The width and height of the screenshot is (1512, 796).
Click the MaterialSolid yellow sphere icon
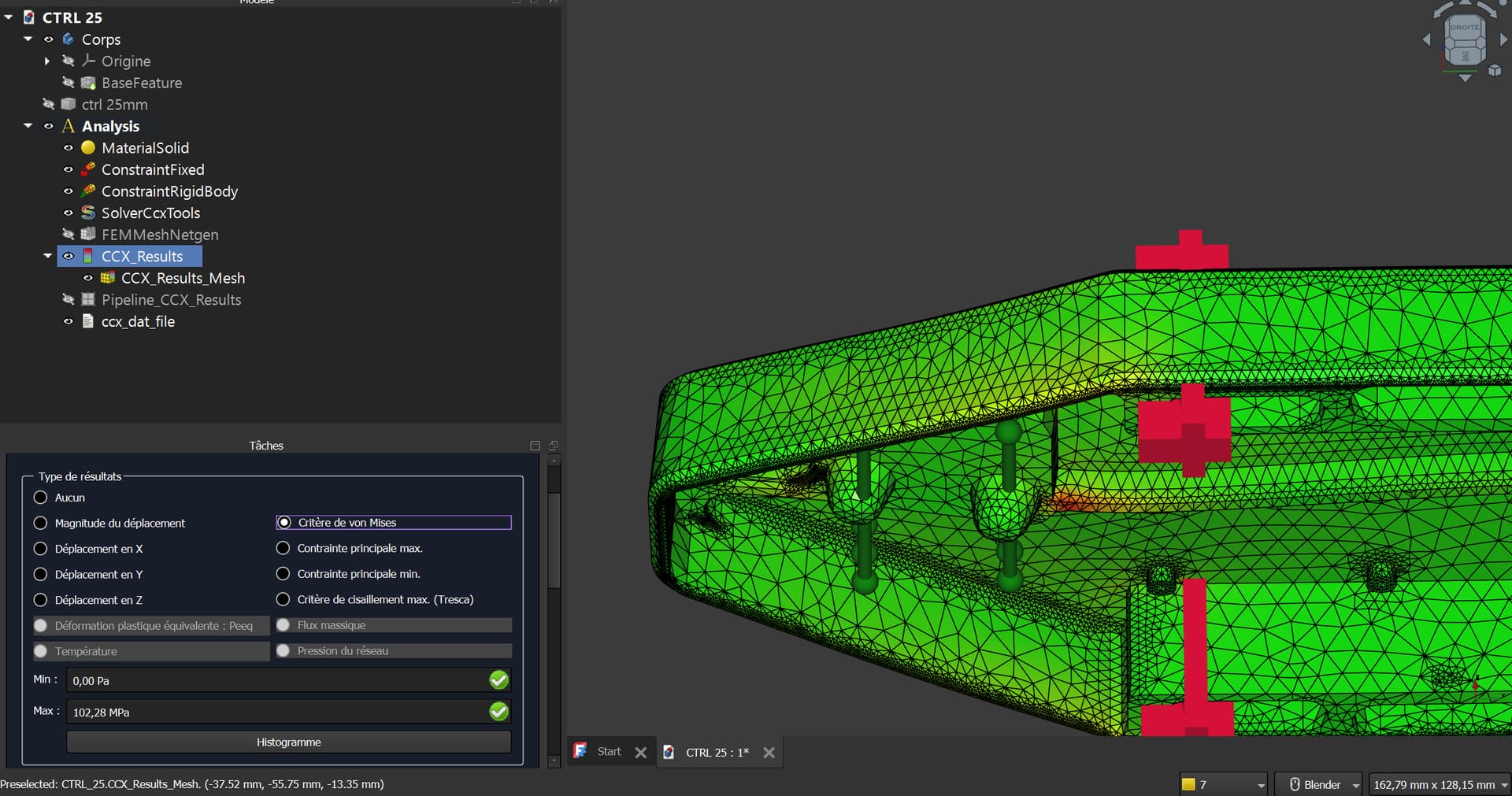click(88, 148)
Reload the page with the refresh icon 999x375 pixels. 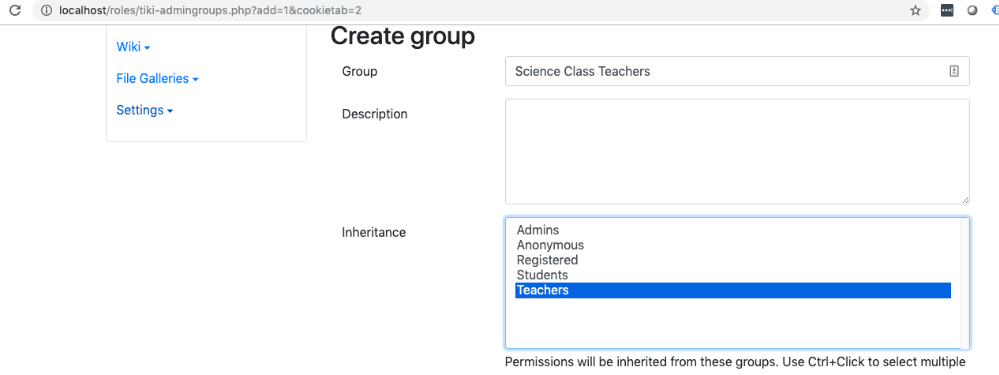(x=15, y=10)
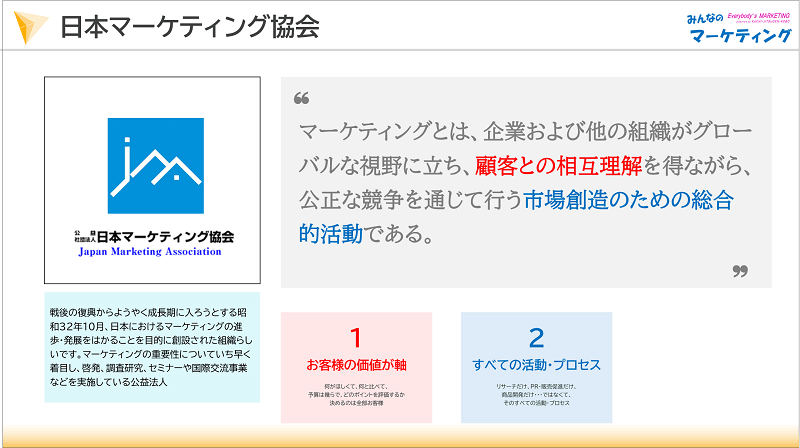The width and height of the screenshot is (800, 448).
Task: Click the closing quotation mark icon
Action: tap(740, 270)
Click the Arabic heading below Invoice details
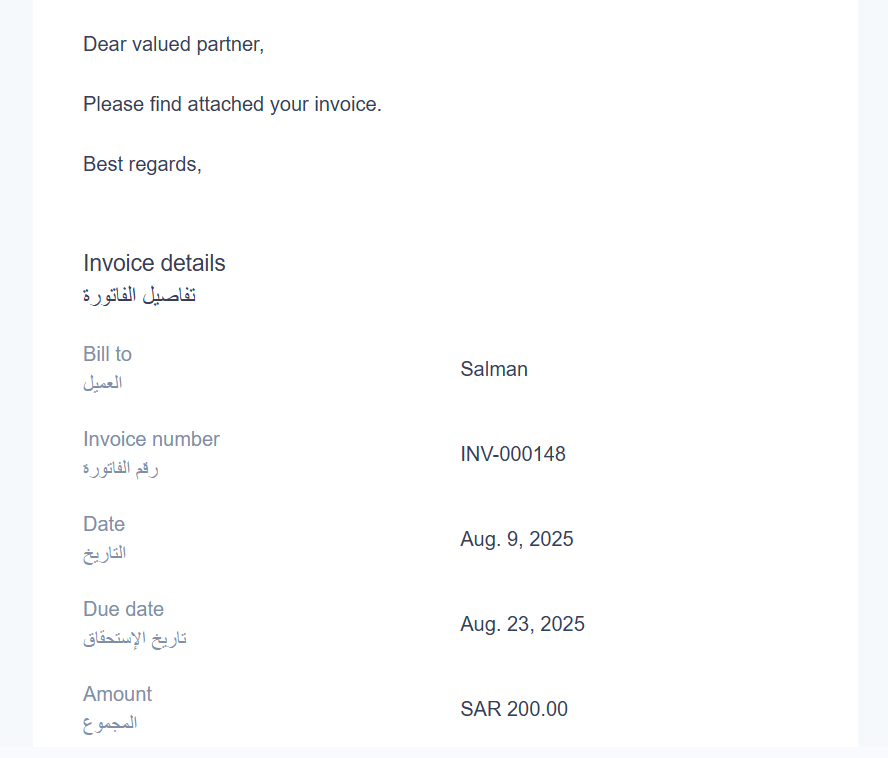This screenshot has width=888, height=758. (139, 295)
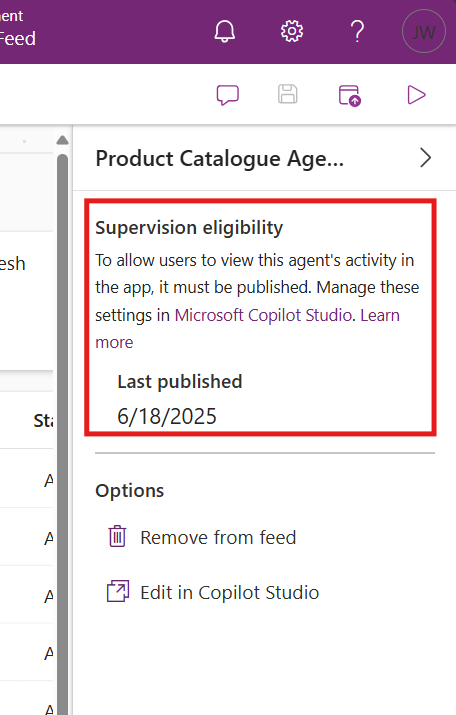
Task: Open the Microsoft Copilot Studio link
Action: click(x=263, y=315)
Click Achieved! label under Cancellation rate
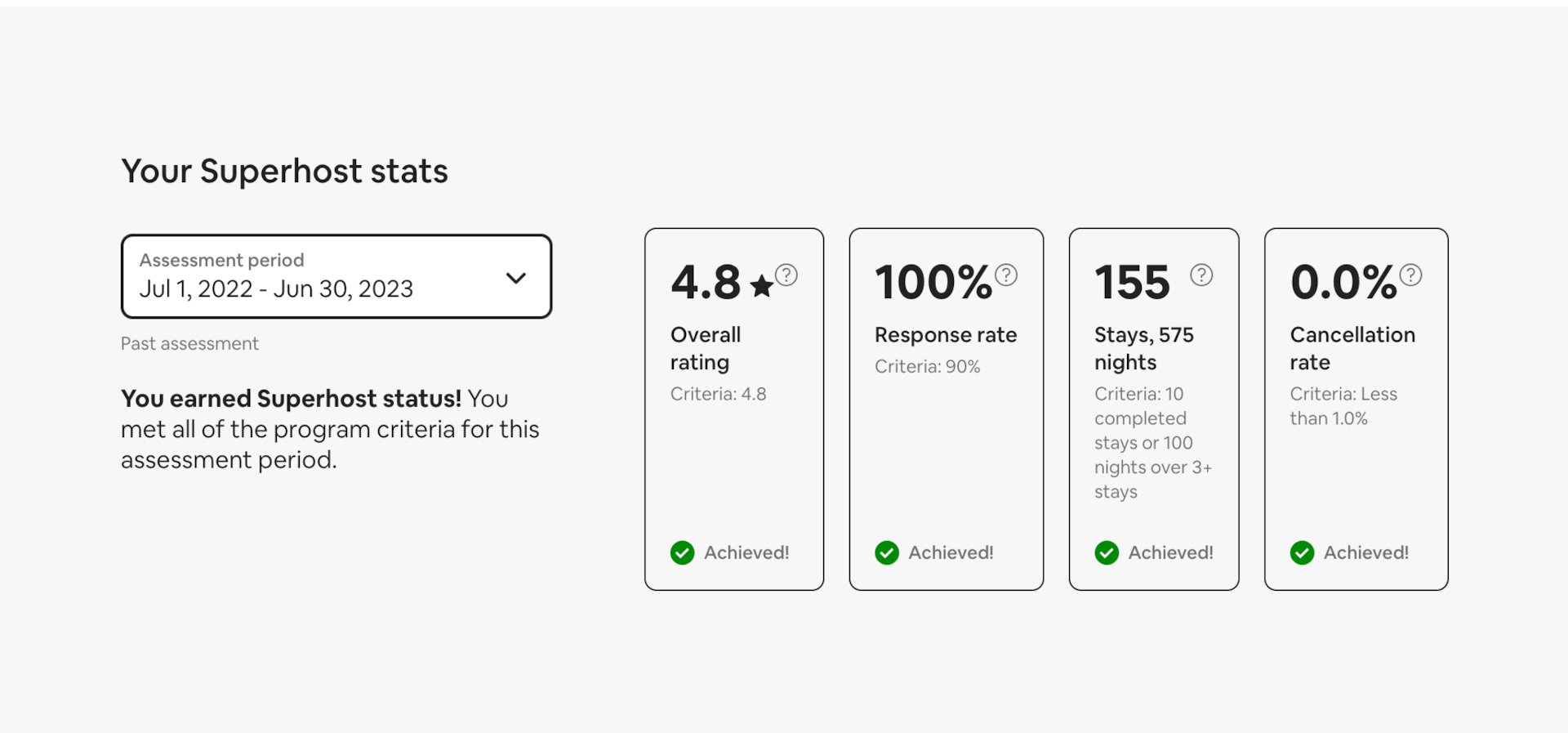Viewport: 1568px width, 733px height. point(1366,553)
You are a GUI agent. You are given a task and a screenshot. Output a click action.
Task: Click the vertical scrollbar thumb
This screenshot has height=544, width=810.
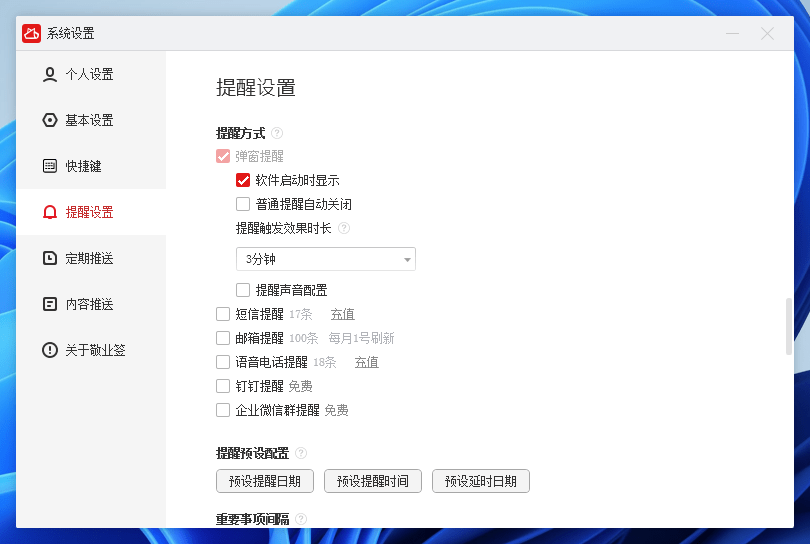tap(789, 326)
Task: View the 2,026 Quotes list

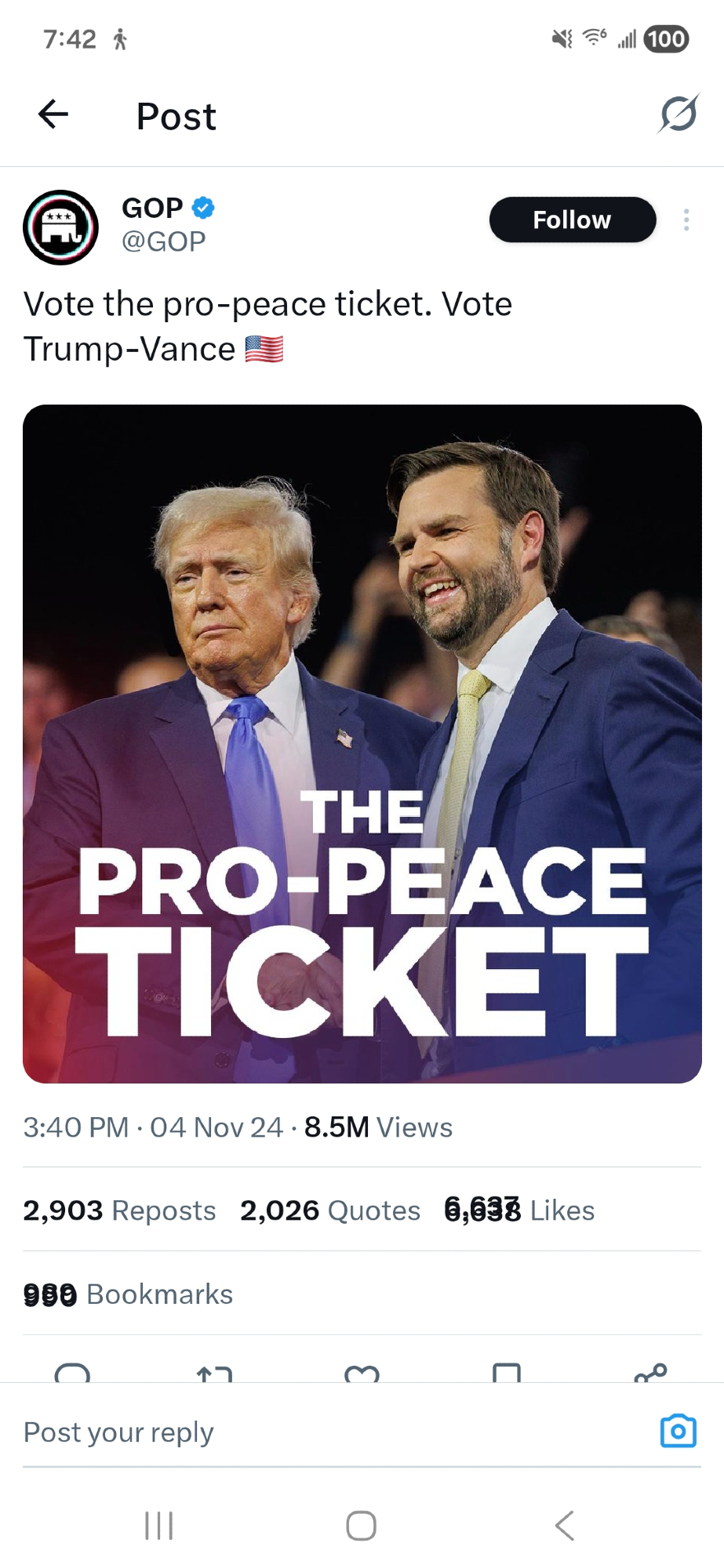Action: coord(330,1210)
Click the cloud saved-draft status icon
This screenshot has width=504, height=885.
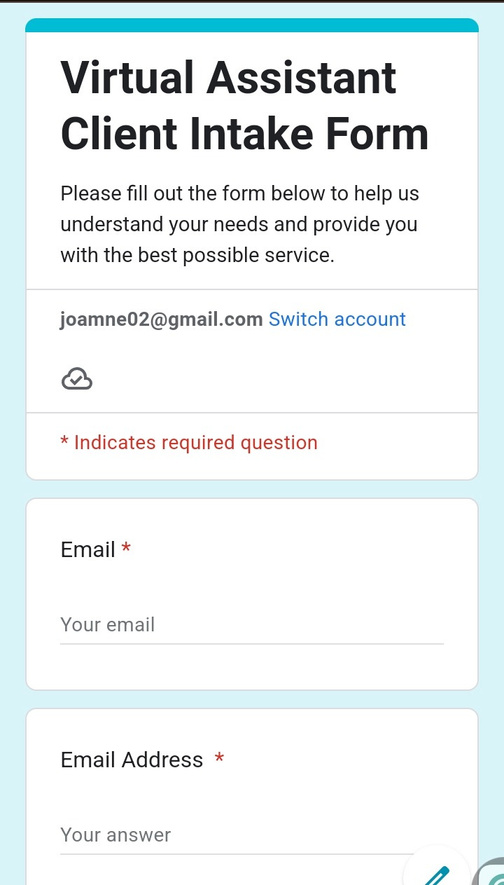(77, 379)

┄┄┄┄┄┄

• YOUR TASK
Return exactly the lines from the one with "Task: View the 2,026 Quotes list" through the last line of the entries above, both ends included. No pictures may appear in the copy.

• SOLUTION TO THE EXERCISE
Task: View the 2,026 Quotes list

Action: coord(330,1210)
Click the cloud saved-draft status icon
This screenshot has width=504, height=885.
(77, 379)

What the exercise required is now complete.